Monday, November 3, 2008
Mazda5: Whatever you call it, call it good
A QUICK GLANCE AT THE MAZDA5 IN MOTION:
We've always seen the Mazda5 as one of those, "What is it?" vehicles.
You know, the type that makes you wonder: sedan, small SUV, crossover, minivan or whatever?
The answer is a bit of each.
The Mazda5, introduced a few years ago as Mazda's replacement for its MPV minivan, is versatile, practical, fun to drive and even a little stylish, once you gain an appreciation for its unusual design.
You've probably heard all about how there has been such a sharp decline in minivan sales this decade, as the popularity of crossovers has risen.
But the fact is, minivans were a good idea in the first place because of the functionality they offered families and other people who wanted easy access to the front, middle and rear rows of their vehicles.
Some crossovers have been able to offer that, others haven't.
But the Mazda5 has it, with its sliding side doors and middle-row individual seats.
Plus, with those seats and the back row folded down, you get a healthy amount of cargo space.
Loading boxes, groceries or a stroller is a breeze, making this a great vehicle for young families or grandparents, two key demographics of minivan drivers.
The sliding doors operate easily, and aren't heavy at all, but they do feel sturdy enough that you won't feel like they could come unhinged at any moment.
The second row seats slide fore and aft to give more legroom for passengers, or perhaps more room for stuff you might toss back there.
If passengers in that row are carrying gear such as duffel bags, they can toss that in the third row and sit quite comfortably.
In fact, the seats themselves are very comfortable.
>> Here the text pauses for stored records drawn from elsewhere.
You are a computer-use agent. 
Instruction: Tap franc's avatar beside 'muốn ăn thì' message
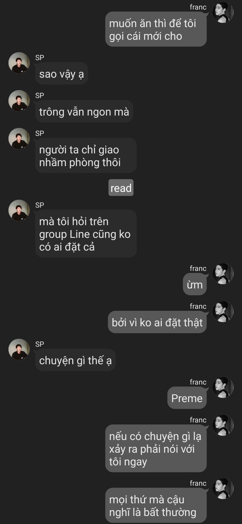223,12
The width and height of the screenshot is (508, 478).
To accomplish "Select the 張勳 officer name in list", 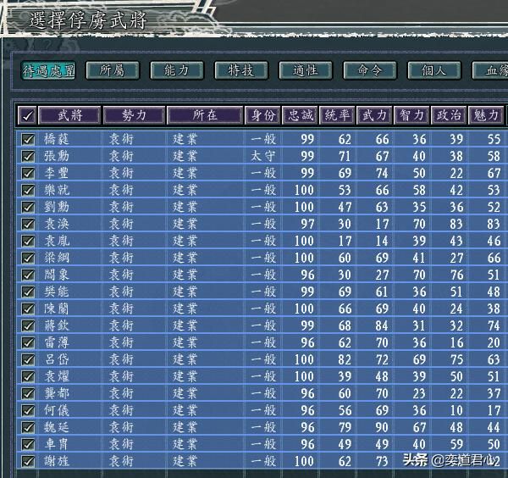I will click(58, 156).
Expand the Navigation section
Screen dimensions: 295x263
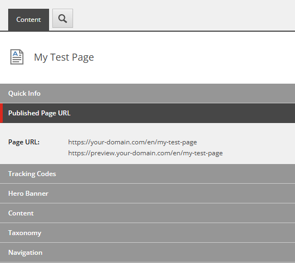pyautogui.click(x=147, y=253)
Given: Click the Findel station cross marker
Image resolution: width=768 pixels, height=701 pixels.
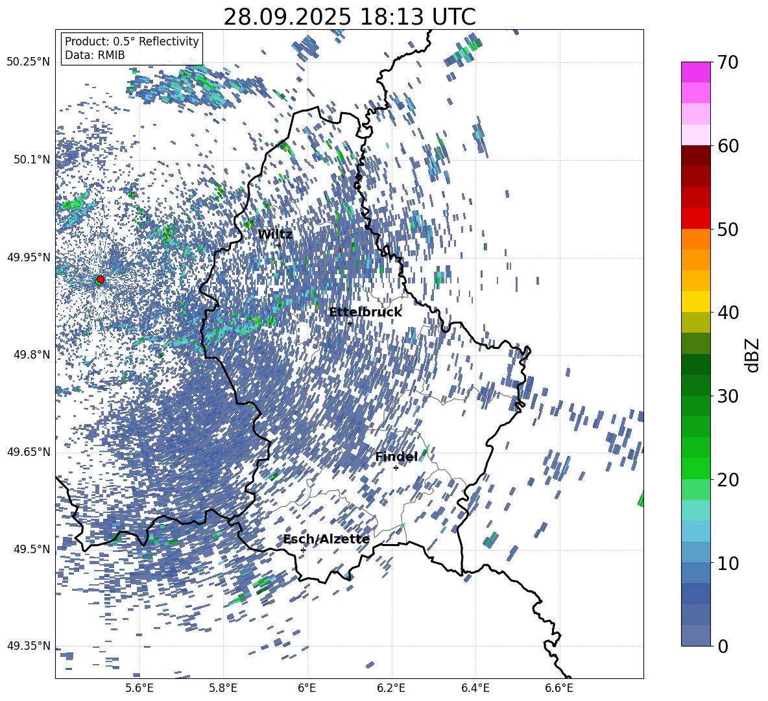Looking at the screenshot, I should click(396, 468).
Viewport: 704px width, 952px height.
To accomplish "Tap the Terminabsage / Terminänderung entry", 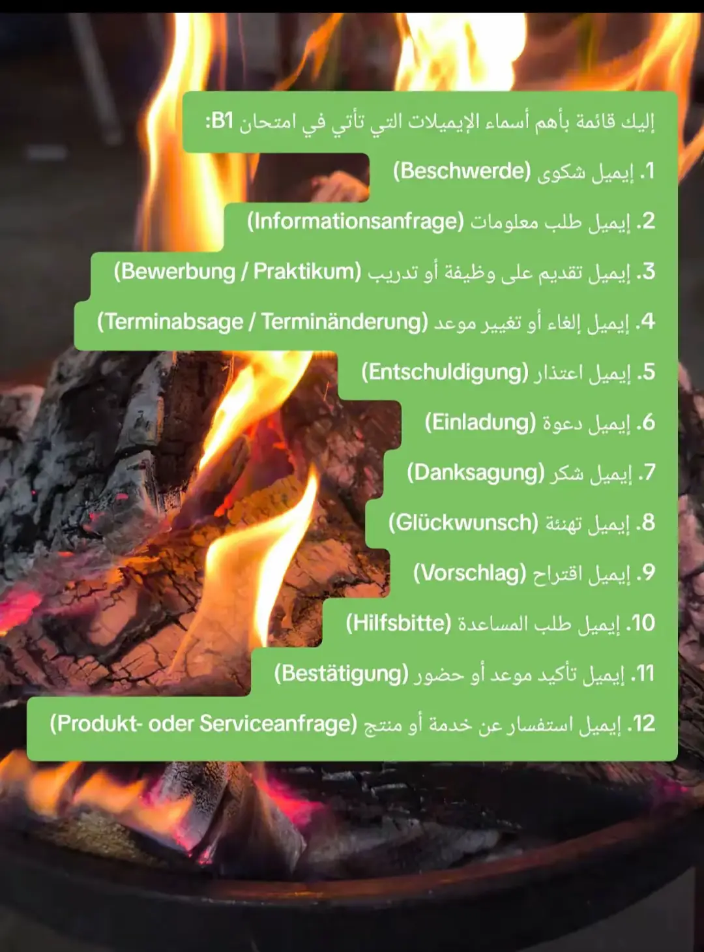I will click(x=376, y=322).
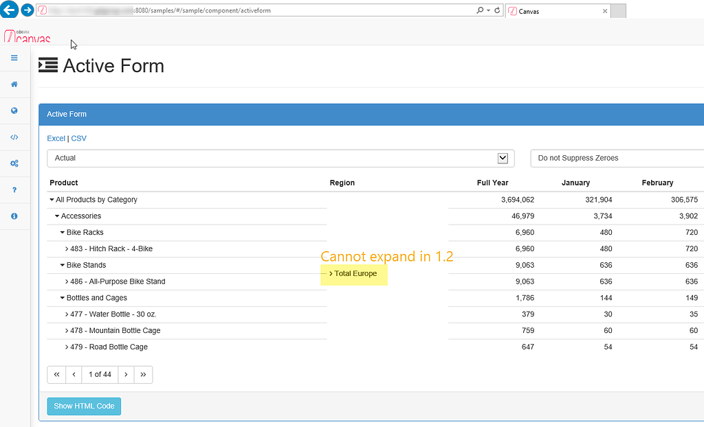Click the browser forward arrow button
This screenshot has height=427, width=704.
28,10
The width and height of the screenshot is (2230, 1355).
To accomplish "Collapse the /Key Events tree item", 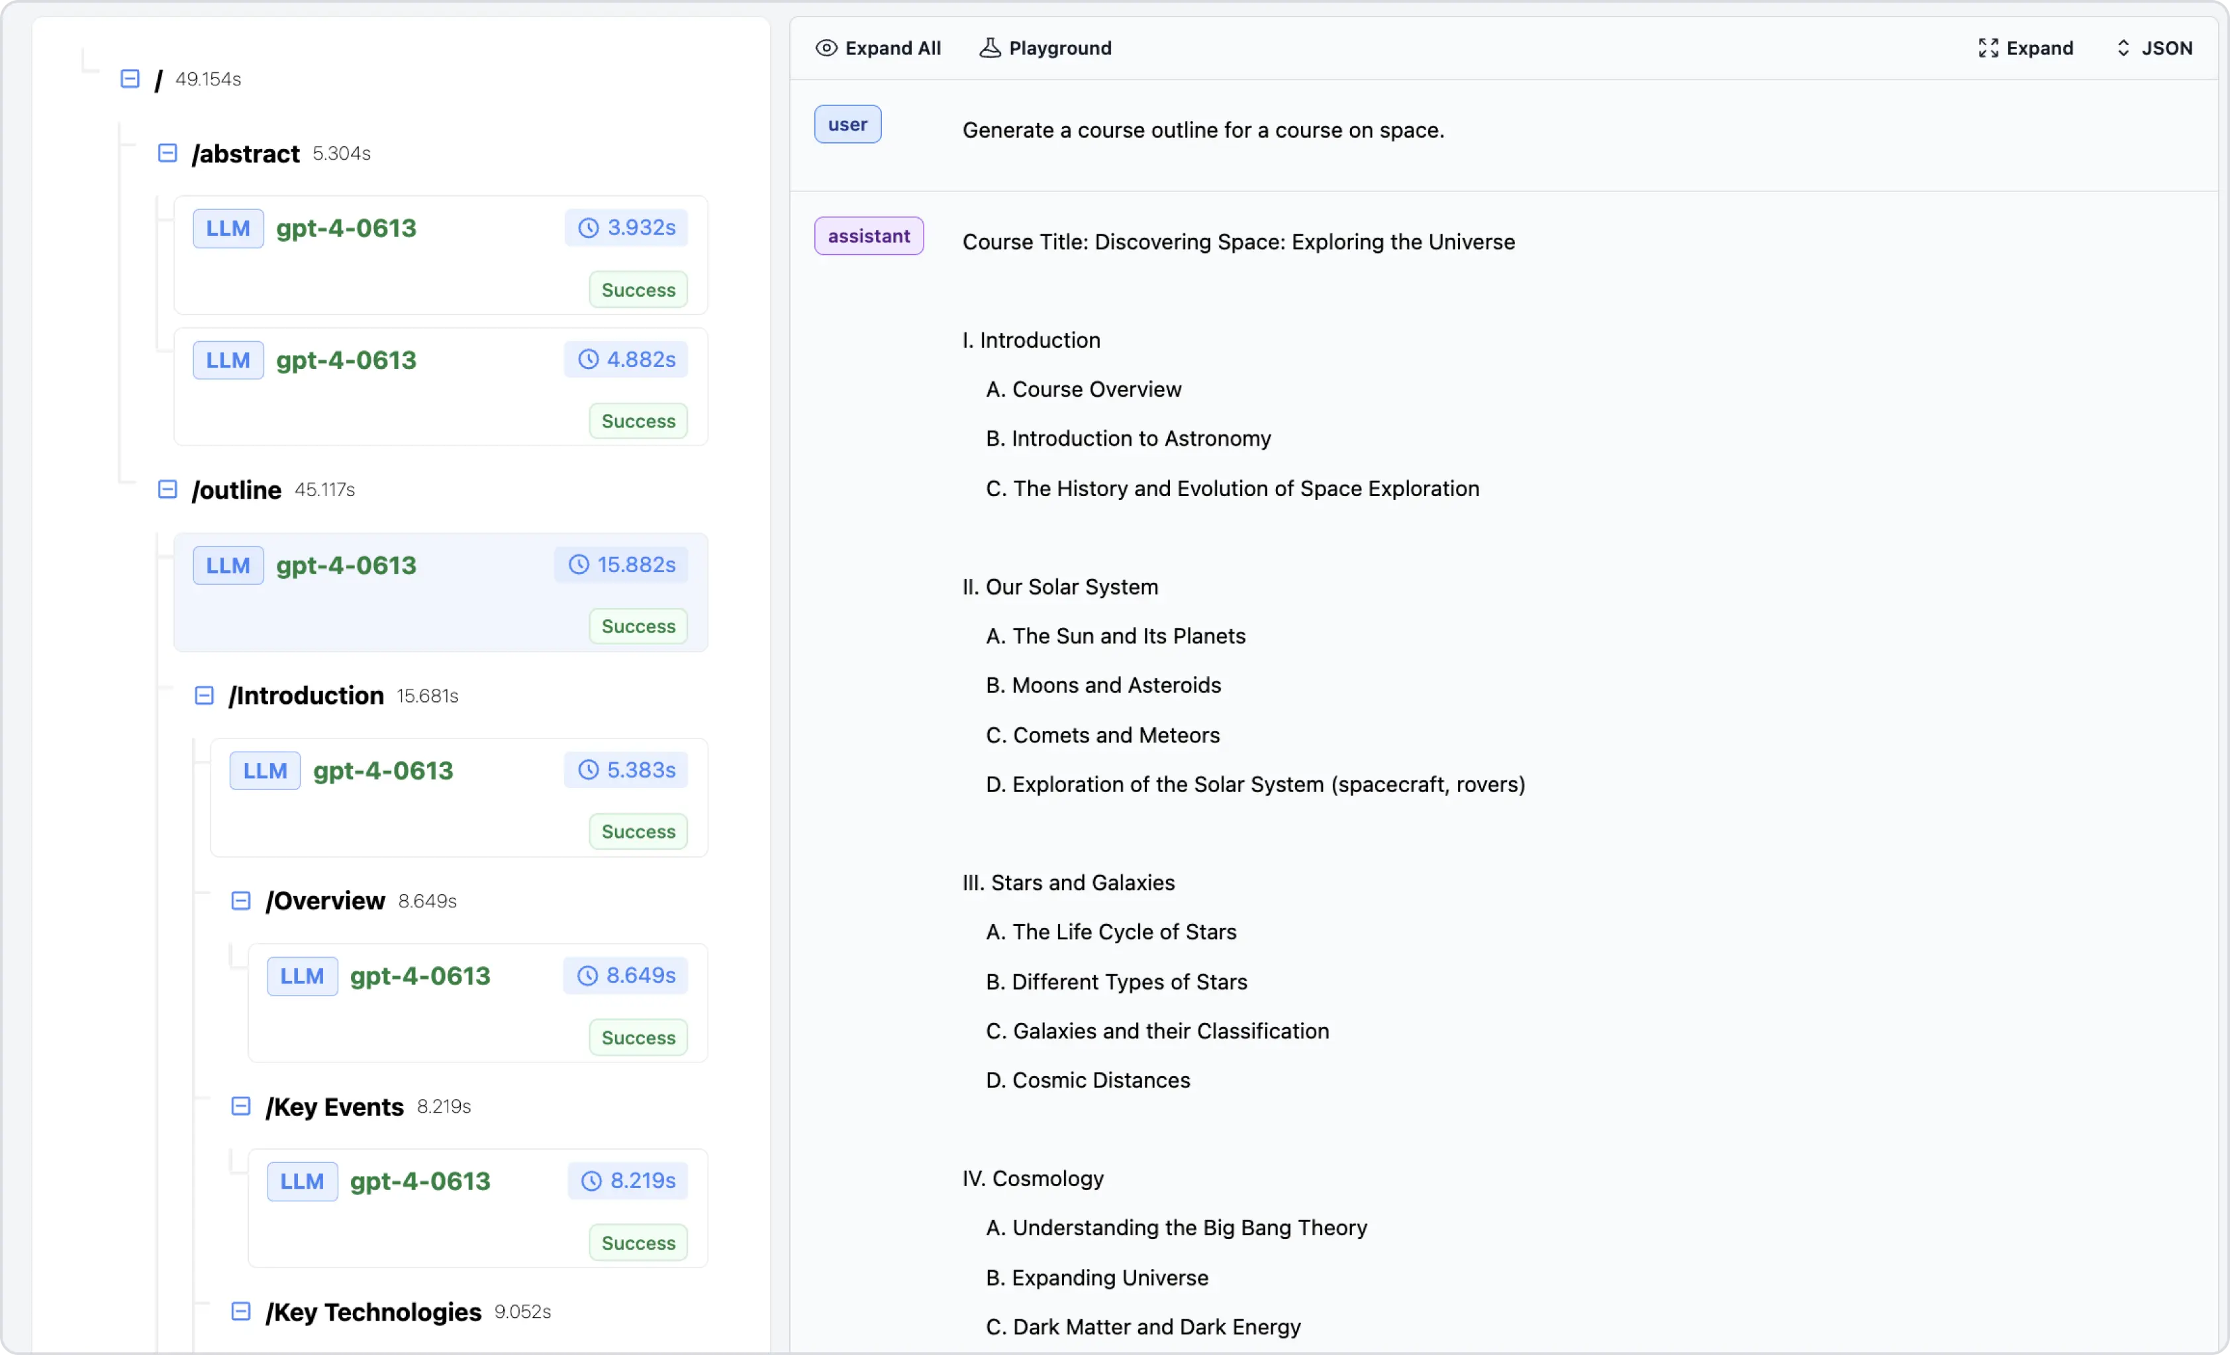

They are wide and cushiony enough to be accommodating on even a long trip.
The only problem you might have is that if you are a tall person driving, your legroom is a little bit compromised.
We wished Mazda had made the driver's seat with a bit more room to slide back, because after about 45 minutes to an hour of driving, things were getting a little cramped and we had to stop to stretch out.
But if you're under, say, 6'2", this shouldn't be a problem.
Design-wise, we loved the modern interior styling.
No boring minivan features are to be found here.
The control display on the dashboard even has sort of a luxury-type appearance.
You also get steering wheel mounted audio controls, an optional navigation system, dual 12V outlets and a sport shifter.
A sport shifter on a little minivan - is that really necessary?
Yes, because this thing lives up to Mazda's Zoom-Zoom credo.
Its suspension is tight, steering is precise and acceleration is energetic.
The five-speed automatic transmission shifts smoothly.
The aluminum 2.3-liter four cylinder engine makes 153 horsepower and 148 pounds-feet of torque.
But one of our favorite attributes is the gas mileage.
The Mazda5 is listed at 21 mpg city, 27 highway according to EPA data.
In combined driving, we got about 26 mpg.
That is very good for a six-passenger vehicle.
Another thing that we noticed that scored points for the Mazda5 is how when it was loaded down with people or stuff, it didn't seem to affect its performance.
We tossed in a few big lawn and leaf bags full of clothes that we were donating, and carried a few people to the donation center and had seemingly as much power as when the vehicle is empty.
Because of its relatively small size, zipping in and out of parking spaces is not a problem, either.
You can't say that for most minivans and some of the crossovers on today's market.
The sticker price on the Mazda5 we drove was $22,675.
The Mazda5 is another reason we think Mazda has one of the best product lineups among automakers today.
If you would prefer a crossover, check out the CX-7 or CX-9, two that are among the tops in their respective categories.
For a small sedan or hatchback, the Mazda3 is sporty, very stylish and priced nicely.
If it's a larger sedan you're after, the Mazda6 has been newly redesigned and now competes well with luxury cars of the same size but higher price ranges.